The simple answer is that fewer than 3 rounds can be easily distinguished from a random permutation. The 2-round Luby-Rackoff cipher on $2n$ bits, using random functions $f_i$ mapping $n$ bits to $n$ bits, consists of
$$
F(L, R) = (A, B),
$$
where $A = L \oplus f_1(R)$ and $B = R \oplus f_2(L \oplus f_1(R))$.
Now consider an attacker that wants to distinguish $F$ from a random permutation. First they send some arbitrary $(L_1, R_1)$ to the oracle, and get back $(A_1, B_1)$.
Next they send $(L_2, R_1)$, which results in $(A_2, B_2)$. Verifying that $A_1 \oplus A_2$ = $L_1 \oplus f_1(R_1) \oplus L_2 \oplus f_1(R_1)$ = $L_1 \oplus L_2$, the attacker is now pretty sure this is the Luby-Rackoff cipher.

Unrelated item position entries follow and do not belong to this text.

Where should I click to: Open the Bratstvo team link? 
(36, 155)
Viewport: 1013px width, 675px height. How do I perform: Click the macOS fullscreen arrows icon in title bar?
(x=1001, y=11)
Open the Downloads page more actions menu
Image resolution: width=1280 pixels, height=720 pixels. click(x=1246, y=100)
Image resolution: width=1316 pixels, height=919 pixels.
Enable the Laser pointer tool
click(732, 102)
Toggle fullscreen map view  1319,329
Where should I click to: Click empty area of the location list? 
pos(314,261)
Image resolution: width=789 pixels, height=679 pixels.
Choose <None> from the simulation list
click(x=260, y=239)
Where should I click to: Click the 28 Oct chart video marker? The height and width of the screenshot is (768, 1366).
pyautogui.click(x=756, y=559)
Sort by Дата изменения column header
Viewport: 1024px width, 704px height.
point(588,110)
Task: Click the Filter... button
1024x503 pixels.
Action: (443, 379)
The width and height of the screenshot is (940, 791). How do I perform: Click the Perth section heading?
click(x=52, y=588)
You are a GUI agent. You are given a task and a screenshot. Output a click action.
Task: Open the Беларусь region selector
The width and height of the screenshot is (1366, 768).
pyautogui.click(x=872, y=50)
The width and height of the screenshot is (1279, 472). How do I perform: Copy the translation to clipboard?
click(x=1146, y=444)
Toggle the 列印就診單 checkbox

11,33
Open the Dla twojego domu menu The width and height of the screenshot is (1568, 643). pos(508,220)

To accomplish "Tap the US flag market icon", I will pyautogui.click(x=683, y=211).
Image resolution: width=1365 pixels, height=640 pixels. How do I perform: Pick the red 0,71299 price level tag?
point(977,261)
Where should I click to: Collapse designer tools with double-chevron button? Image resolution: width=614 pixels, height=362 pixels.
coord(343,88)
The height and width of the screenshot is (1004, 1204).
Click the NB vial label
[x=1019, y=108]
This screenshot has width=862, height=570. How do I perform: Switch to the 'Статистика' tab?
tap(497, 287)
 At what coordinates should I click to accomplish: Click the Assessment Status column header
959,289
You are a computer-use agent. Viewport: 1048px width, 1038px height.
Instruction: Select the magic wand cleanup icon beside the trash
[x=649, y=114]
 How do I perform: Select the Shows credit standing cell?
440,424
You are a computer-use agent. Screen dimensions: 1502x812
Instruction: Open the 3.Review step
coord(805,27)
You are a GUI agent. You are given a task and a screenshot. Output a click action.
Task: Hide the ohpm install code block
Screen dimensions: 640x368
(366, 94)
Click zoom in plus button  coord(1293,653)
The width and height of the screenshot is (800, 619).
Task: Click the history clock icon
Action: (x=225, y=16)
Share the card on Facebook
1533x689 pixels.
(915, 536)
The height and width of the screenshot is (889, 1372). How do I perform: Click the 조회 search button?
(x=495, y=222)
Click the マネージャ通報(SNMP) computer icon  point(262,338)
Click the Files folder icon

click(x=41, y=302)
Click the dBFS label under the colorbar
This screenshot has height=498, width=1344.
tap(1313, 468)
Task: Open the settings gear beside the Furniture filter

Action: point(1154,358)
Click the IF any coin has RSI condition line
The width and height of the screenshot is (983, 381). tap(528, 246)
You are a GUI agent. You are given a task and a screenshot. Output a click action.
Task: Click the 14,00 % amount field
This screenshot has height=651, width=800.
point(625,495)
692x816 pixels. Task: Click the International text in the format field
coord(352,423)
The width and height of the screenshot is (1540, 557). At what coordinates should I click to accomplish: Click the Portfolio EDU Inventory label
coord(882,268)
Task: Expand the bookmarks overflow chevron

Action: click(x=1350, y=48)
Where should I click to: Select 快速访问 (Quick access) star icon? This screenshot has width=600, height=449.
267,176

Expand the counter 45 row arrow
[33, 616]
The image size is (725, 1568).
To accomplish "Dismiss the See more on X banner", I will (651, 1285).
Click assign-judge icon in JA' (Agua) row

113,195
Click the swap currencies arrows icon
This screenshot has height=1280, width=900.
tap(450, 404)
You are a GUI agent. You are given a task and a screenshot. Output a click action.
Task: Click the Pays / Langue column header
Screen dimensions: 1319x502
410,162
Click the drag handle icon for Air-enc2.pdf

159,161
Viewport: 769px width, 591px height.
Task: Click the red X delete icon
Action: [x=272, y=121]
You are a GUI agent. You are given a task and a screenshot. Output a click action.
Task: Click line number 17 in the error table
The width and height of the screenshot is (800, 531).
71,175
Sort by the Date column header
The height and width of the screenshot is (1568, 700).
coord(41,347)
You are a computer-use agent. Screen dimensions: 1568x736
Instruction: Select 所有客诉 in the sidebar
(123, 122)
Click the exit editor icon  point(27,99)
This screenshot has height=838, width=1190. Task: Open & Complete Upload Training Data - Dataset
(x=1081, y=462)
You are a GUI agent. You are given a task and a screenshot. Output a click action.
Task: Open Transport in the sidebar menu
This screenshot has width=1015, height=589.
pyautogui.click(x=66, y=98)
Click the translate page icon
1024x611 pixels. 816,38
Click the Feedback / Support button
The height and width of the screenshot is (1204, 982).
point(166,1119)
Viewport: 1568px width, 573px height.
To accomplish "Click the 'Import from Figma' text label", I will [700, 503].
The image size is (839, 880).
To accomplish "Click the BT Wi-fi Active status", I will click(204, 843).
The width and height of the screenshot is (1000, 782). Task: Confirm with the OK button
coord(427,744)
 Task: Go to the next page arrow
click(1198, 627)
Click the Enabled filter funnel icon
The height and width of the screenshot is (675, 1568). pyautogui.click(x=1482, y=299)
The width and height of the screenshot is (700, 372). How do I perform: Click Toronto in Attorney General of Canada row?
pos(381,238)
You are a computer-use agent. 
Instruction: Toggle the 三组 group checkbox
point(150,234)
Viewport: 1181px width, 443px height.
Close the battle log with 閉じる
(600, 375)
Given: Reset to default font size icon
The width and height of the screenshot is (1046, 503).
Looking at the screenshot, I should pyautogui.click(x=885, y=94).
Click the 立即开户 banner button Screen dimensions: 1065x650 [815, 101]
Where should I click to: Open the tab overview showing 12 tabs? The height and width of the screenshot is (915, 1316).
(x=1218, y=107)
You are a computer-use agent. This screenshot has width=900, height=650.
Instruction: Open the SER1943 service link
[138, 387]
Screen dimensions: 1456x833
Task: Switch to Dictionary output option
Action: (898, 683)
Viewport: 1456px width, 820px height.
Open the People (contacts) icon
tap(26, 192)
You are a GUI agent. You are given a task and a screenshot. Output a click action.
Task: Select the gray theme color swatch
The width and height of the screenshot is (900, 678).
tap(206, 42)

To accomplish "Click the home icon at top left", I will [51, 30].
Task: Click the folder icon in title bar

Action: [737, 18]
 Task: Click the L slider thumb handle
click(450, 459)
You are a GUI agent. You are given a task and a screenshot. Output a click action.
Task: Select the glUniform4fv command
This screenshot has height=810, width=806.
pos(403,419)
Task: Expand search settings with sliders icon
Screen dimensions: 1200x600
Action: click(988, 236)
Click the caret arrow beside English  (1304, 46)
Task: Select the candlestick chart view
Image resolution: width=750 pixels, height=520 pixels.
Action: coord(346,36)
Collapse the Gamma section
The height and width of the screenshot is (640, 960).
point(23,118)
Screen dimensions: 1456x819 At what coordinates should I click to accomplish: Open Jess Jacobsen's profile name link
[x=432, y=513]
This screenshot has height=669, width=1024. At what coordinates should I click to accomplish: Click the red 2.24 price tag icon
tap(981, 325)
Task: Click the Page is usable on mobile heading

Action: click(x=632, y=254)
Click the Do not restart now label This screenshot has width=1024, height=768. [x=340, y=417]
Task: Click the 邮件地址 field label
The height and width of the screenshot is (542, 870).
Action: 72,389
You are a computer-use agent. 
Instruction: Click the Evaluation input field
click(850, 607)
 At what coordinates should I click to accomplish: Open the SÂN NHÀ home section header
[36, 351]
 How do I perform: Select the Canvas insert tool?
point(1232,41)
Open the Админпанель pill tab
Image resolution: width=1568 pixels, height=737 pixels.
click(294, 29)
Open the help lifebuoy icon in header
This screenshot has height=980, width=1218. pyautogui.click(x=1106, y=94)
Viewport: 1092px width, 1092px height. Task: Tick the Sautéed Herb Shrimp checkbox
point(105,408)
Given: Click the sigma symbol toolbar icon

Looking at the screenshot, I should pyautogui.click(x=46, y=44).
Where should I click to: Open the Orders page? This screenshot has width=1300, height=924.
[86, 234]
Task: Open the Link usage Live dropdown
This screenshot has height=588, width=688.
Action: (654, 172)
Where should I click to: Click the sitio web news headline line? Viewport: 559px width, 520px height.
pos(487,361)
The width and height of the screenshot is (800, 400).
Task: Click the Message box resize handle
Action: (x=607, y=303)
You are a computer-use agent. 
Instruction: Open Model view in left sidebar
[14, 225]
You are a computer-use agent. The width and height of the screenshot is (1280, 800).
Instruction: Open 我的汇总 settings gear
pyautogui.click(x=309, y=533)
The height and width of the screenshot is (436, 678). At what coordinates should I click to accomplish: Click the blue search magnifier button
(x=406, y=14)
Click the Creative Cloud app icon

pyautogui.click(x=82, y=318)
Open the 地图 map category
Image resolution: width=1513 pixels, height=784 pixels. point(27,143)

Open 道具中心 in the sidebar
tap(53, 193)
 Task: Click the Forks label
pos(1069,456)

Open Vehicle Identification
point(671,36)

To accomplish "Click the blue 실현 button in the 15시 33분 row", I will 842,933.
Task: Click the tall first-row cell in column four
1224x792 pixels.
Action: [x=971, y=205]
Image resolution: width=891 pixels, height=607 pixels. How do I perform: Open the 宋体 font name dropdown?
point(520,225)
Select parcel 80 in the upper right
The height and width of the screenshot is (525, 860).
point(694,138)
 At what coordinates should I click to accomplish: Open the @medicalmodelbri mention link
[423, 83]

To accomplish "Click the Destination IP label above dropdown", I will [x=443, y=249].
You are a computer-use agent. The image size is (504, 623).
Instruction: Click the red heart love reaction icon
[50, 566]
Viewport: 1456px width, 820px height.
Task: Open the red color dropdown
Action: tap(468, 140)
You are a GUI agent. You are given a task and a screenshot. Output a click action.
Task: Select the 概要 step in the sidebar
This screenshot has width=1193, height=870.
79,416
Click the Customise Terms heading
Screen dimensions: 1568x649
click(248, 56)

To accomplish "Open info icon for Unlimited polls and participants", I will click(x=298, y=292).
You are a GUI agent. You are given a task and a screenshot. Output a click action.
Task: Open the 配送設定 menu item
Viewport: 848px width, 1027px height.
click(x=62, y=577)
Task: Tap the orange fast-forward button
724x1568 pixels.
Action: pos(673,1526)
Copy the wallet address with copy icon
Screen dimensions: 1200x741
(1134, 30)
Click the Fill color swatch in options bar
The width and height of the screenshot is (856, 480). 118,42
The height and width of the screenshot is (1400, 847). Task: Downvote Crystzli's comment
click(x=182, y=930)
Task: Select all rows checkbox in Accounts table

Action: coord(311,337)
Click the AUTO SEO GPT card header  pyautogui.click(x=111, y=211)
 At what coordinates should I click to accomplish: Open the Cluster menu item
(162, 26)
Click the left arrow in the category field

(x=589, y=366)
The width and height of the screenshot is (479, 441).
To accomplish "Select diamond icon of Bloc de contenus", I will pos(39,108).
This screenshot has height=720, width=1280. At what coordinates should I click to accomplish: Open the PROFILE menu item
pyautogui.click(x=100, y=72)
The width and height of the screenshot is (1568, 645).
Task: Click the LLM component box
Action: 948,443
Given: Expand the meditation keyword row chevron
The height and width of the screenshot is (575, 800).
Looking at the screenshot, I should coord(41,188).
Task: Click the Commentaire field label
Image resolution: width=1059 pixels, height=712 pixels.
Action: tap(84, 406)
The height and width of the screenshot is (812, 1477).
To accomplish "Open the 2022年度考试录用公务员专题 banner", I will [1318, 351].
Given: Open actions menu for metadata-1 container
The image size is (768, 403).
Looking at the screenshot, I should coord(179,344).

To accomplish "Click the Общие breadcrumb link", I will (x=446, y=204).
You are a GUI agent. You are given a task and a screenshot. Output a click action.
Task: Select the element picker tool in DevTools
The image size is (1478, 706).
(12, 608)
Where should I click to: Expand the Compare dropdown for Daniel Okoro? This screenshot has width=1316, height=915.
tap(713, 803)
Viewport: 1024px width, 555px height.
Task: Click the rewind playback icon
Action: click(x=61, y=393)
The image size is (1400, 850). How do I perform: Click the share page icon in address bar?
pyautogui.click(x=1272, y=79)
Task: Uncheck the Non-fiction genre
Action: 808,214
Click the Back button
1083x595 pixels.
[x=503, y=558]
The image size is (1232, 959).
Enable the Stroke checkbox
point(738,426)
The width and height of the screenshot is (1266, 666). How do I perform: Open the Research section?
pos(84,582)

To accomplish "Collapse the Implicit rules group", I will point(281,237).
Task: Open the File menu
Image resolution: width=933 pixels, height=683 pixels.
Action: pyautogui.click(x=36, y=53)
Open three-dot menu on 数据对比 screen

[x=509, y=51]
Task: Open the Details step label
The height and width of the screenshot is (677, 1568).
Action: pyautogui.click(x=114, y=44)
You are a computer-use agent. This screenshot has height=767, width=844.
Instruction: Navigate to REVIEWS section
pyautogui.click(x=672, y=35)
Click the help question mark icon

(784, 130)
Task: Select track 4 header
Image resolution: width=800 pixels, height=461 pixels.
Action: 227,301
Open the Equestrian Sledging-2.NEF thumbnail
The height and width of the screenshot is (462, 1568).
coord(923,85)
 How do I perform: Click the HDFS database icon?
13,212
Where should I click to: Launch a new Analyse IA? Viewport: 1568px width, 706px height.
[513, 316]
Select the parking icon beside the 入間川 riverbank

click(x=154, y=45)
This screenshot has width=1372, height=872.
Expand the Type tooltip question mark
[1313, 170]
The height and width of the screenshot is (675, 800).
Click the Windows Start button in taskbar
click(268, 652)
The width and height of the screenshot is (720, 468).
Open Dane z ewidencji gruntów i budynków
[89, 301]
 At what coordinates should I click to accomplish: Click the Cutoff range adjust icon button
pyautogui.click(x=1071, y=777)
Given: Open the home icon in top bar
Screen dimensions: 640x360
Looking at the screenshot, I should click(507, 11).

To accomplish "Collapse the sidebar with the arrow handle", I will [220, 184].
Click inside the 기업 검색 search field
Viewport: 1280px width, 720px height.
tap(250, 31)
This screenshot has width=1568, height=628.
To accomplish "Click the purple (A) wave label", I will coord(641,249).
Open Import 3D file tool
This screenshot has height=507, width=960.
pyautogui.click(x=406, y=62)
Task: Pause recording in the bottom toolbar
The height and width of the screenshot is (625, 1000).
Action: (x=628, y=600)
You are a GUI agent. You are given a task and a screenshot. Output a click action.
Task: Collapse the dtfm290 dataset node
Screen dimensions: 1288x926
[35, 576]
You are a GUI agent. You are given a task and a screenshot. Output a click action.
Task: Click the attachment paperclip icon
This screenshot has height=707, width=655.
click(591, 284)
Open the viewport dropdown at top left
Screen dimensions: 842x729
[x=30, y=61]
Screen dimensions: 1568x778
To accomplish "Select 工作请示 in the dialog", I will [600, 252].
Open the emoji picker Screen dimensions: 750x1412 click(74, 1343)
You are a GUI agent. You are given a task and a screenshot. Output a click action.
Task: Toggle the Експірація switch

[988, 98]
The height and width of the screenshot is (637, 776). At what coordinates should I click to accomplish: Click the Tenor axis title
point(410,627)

What happens at 3 rounds is that no such distinguisher (querying only in the forward direction, of course!) is now possible. The proof relies on showing that collisions on the internal variables $A_i, B_i$ are necessary to mount any distinguisher, and then shows that those collisions are rare, in that you need approximately $2^{n/2}$ oracle queries to obtain one.